H Is for Hawk is my most recent book purchase—as in, I downloaded it to my Kindle last night. I am looking forward to a great read.
Yesterday, the teacher in my Creative Nonfiction class read aloud from Macdonald’s book as an example of exceptional nature writing—though if you look it up online, it’s labeled a memoir. The section she read revealed the process Macdonald went through before finally naming her goshawk Mabel. The writing was rich and compelling.

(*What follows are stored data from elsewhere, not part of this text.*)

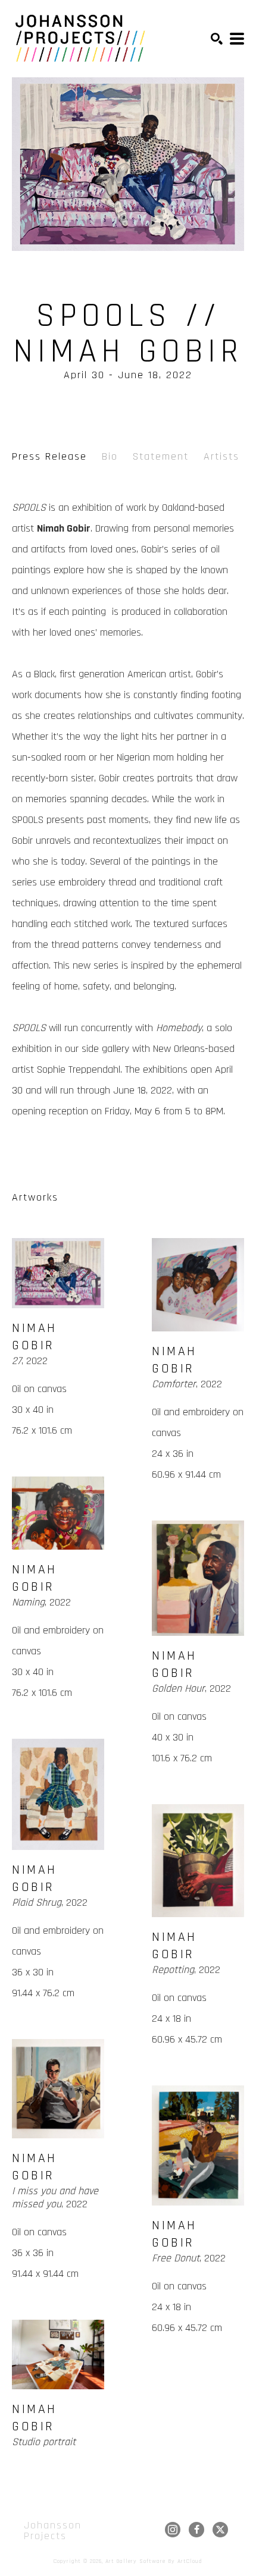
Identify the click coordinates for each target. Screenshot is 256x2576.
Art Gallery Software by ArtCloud (153, 2561)
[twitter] (220, 2529)
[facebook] (196, 2529)
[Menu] (237, 39)
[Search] (217, 39)
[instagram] (172, 2529)
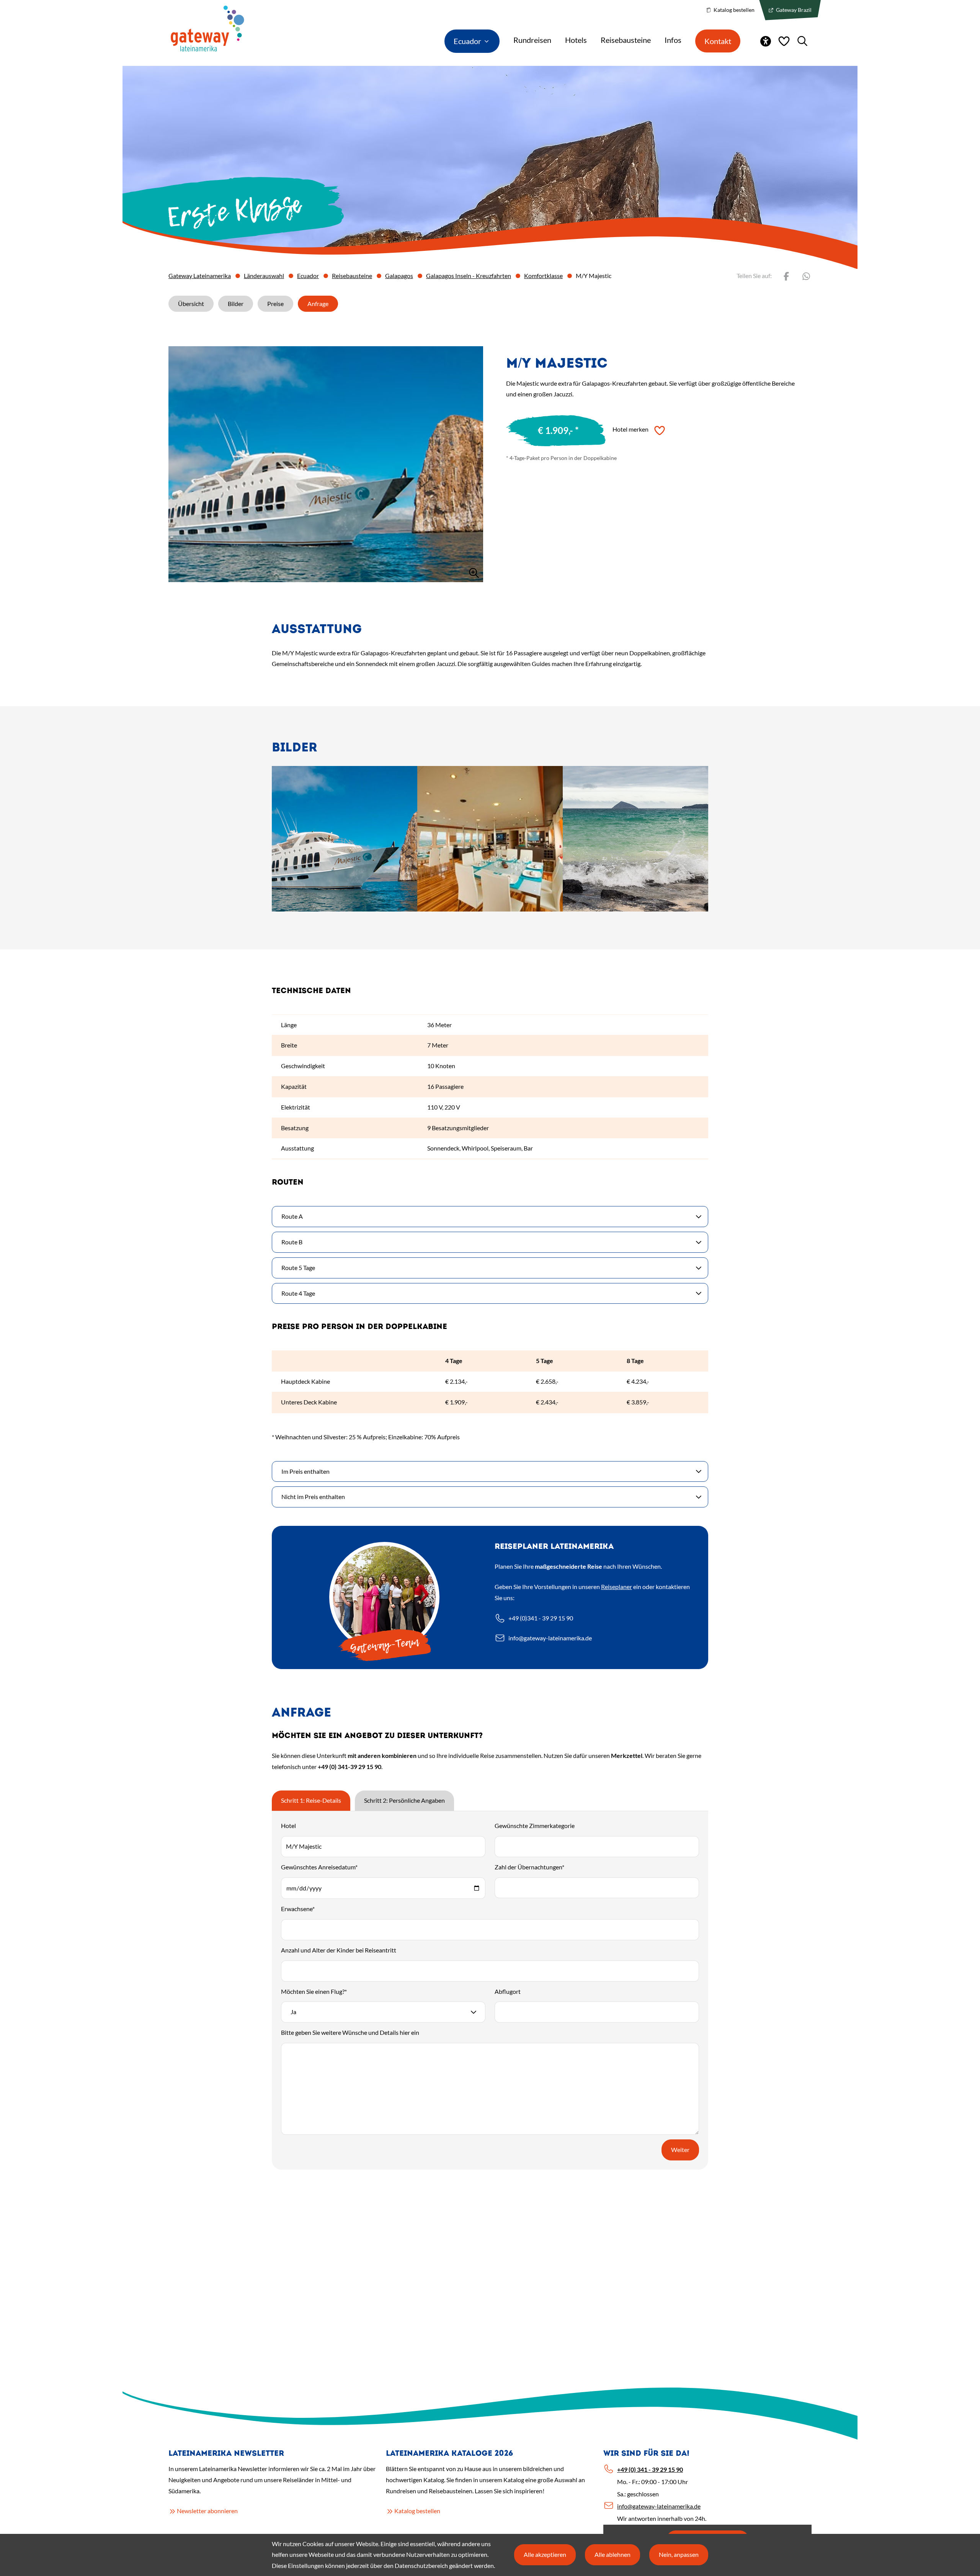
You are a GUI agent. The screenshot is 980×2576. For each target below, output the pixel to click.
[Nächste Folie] (556, 910)
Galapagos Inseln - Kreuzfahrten (468, 275)
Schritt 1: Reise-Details (311, 1800)
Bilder (235, 303)
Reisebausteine (352, 275)
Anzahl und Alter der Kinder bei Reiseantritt (338, 1950)
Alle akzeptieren (545, 2554)
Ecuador (308, 275)
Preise (275, 303)
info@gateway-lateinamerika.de (550, 1638)
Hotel (288, 1825)
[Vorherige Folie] (423, 910)
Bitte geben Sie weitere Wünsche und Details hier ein (350, 2032)
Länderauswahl (264, 275)
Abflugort (508, 1991)
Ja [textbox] (293, 2011)
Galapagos (399, 275)
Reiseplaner (616, 1586)
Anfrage (317, 303)
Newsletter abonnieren (207, 2510)
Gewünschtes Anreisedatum (319, 1867)
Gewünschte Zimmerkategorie (535, 1825)
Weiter (680, 2149)
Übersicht (191, 303)
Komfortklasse (543, 275)
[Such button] (802, 41)
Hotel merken (630, 429)
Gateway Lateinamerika (199, 275)
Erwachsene (298, 1908)
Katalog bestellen (733, 10)
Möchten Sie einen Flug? (314, 1991)
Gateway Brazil (793, 10)
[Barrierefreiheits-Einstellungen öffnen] (765, 41)
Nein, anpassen (679, 2554)
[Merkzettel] (784, 41)
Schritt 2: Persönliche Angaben (404, 1800)
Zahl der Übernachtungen (529, 1867)
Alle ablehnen (612, 2554)
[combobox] (383, 2012)
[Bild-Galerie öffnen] (325, 464)
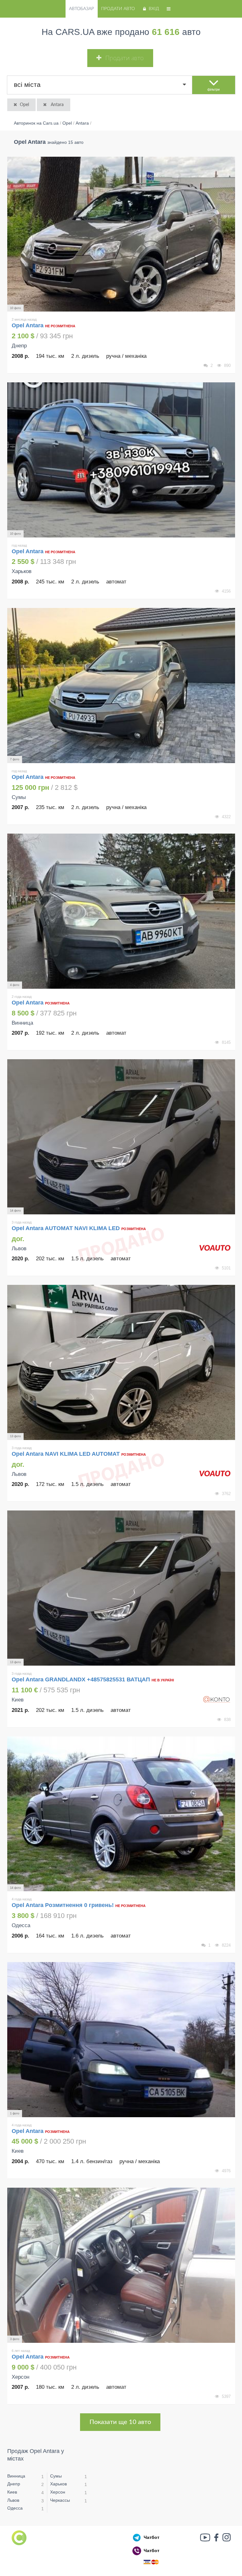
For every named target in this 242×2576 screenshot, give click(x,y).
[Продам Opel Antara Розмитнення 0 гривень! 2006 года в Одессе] (121, 1814)
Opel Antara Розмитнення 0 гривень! (63, 1905)
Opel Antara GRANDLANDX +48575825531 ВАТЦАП (81, 1679)
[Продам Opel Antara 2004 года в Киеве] (121, 2039)
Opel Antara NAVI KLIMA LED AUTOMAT (66, 1454)
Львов (13, 2500)
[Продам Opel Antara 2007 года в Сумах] (121, 685)
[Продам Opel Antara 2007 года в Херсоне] (121, 2265)
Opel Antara (28, 325)
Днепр (13, 2483)
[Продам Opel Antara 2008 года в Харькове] (121, 459)
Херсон (57, 2491)
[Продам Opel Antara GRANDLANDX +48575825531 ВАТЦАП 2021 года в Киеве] (121, 1588)
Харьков (58, 2483)
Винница (16, 2475)
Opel (24, 105)
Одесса (15, 2508)
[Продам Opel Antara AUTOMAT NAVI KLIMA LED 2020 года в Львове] (121, 1136)
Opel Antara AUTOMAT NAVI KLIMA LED (66, 1228)
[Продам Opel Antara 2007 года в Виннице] (121, 911)
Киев (12, 2491)
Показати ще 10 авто (120, 2422)
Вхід (154, 9)
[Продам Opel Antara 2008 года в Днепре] (121, 234)
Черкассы (60, 2500)
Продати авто (118, 9)
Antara (56, 105)
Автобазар (81, 9)
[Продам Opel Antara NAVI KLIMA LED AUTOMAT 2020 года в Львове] (121, 1362)
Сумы (56, 2475)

Several people in the class had already read the book and they all praised it to high heaven—which isn’t surprising, given that it’s not only a bestseller but also the winner of the Samuel Johnson Prize for Nonfiction, the Costa Book of the Year Award, and the Prix du Meilleur Livre Étranger in France.
Class discussion revealed a very complex book. It’s factually fascinating, with all sorts of information about falconry and training a hawk. It has quite a lot about an earlier British falconer White. And it’s about grieving her father’s death. As Dwight Garner put it in The New York Times, “Helen Macdonald’s beautiful and nearly feral book, H Is for Hawk, reminds us that excellent nature writing can lay bare some of the intimacies of the wild world as well. Her book is so good that, at times, it hurt me to read it. It draws blood, in ways that seem curative.”
Over lunch, another long-time writing friend whose work I admire said H Is for Hawk is her all-time most loved book. Who could resist endorsements such as these? Would you care to read with me?